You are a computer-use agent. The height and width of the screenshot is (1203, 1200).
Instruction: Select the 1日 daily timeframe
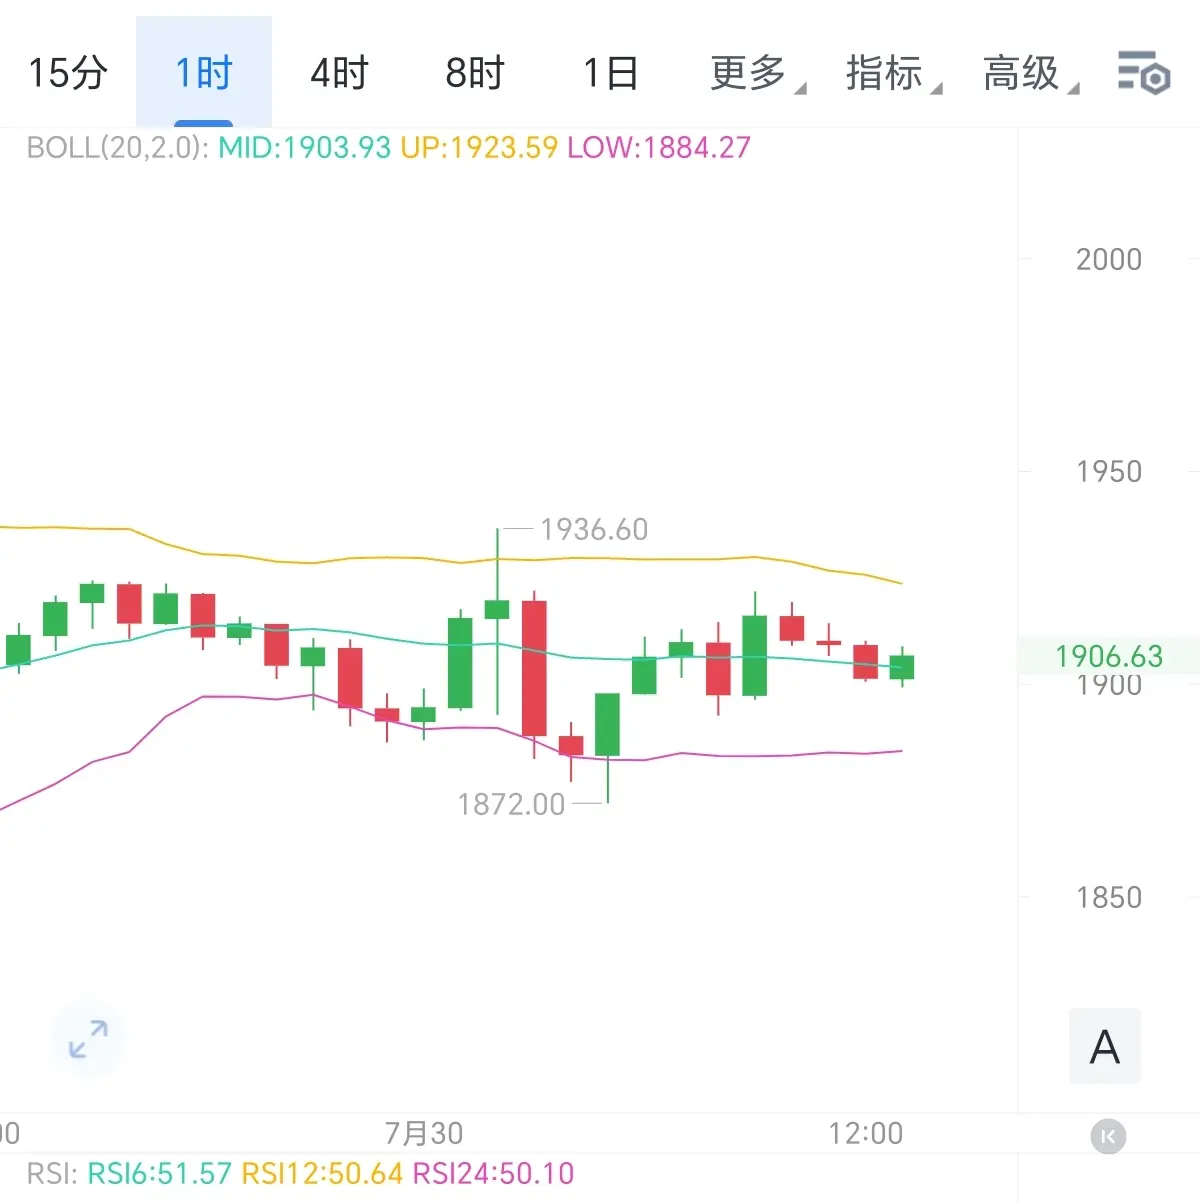[x=610, y=73]
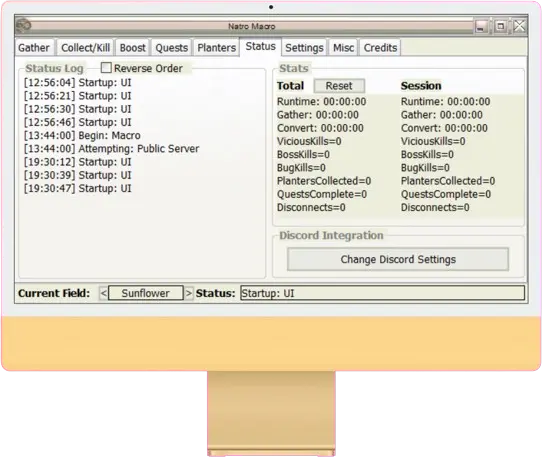Switch to the Planters tab

point(216,47)
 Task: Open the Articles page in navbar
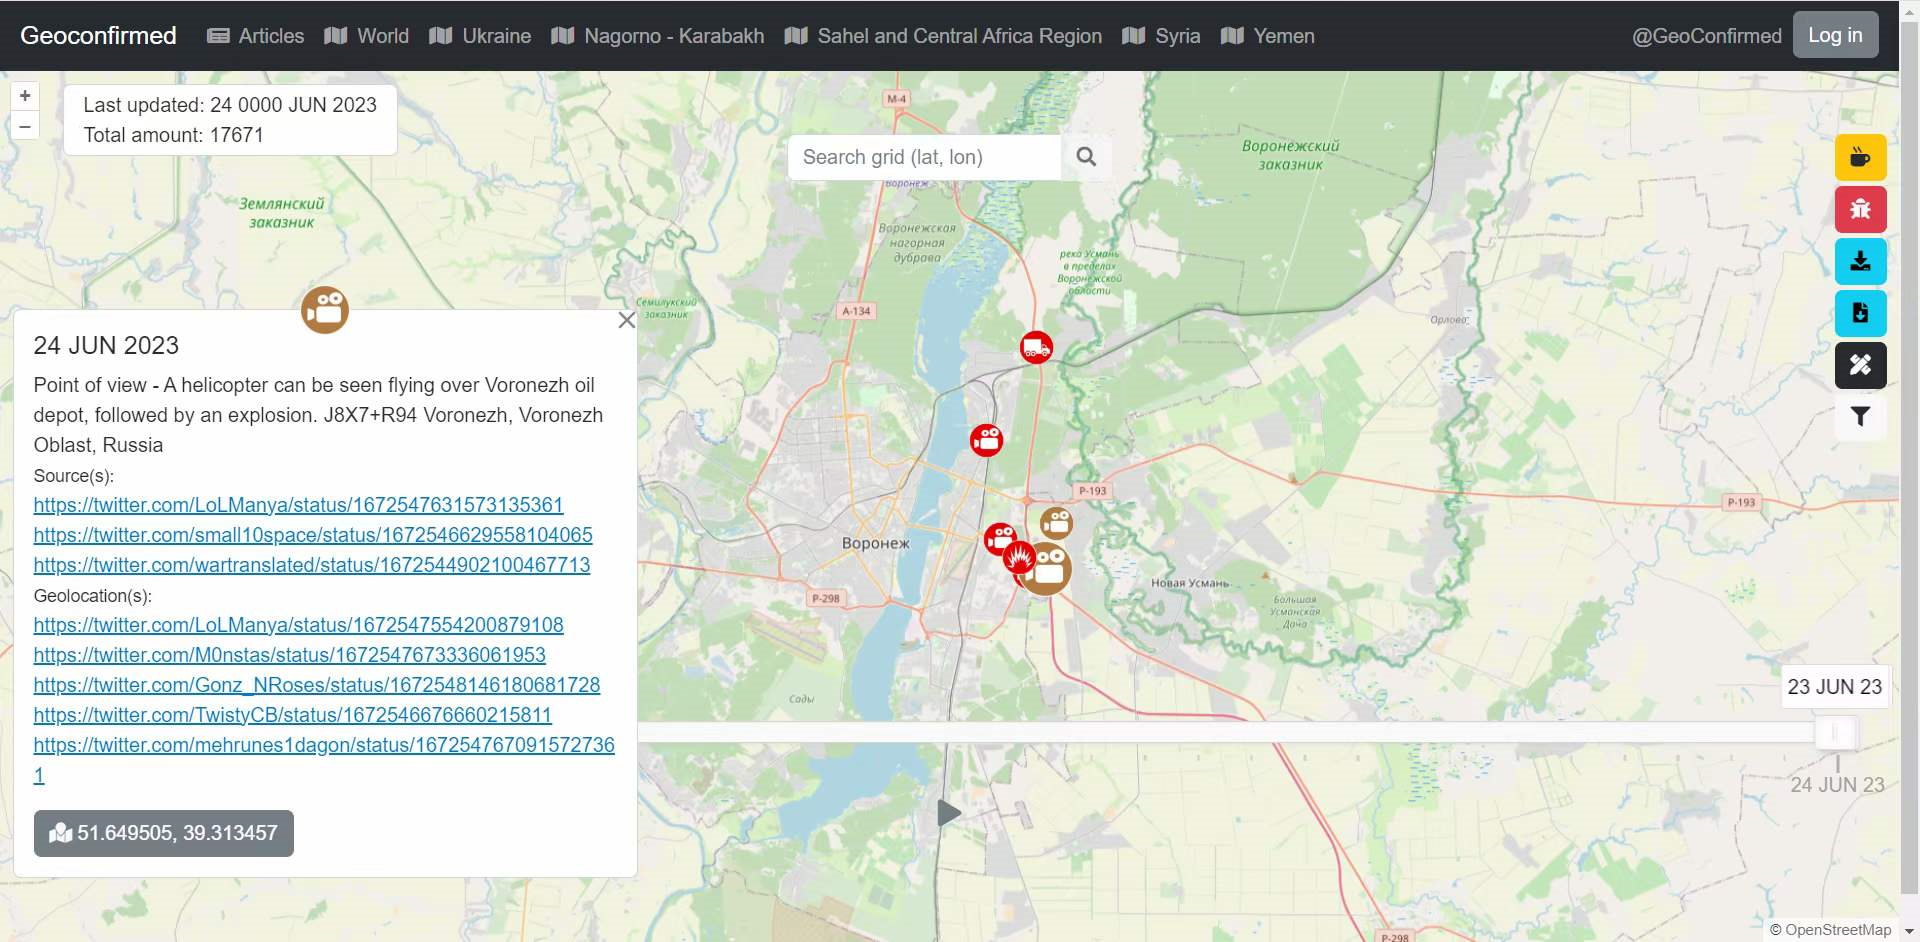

*What this task involves*.
Reproduce the data exactly, please, and omit its pictures.

*Answer for this exercise*.
You are a computer-use agent. The height and width of the screenshot is (1203, 1200).
Instruction: Select the 1日 daily timeframe
[x=610, y=73]
Switch to the Planters tab

point(216,47)
 Task: Open the Articles page in navbar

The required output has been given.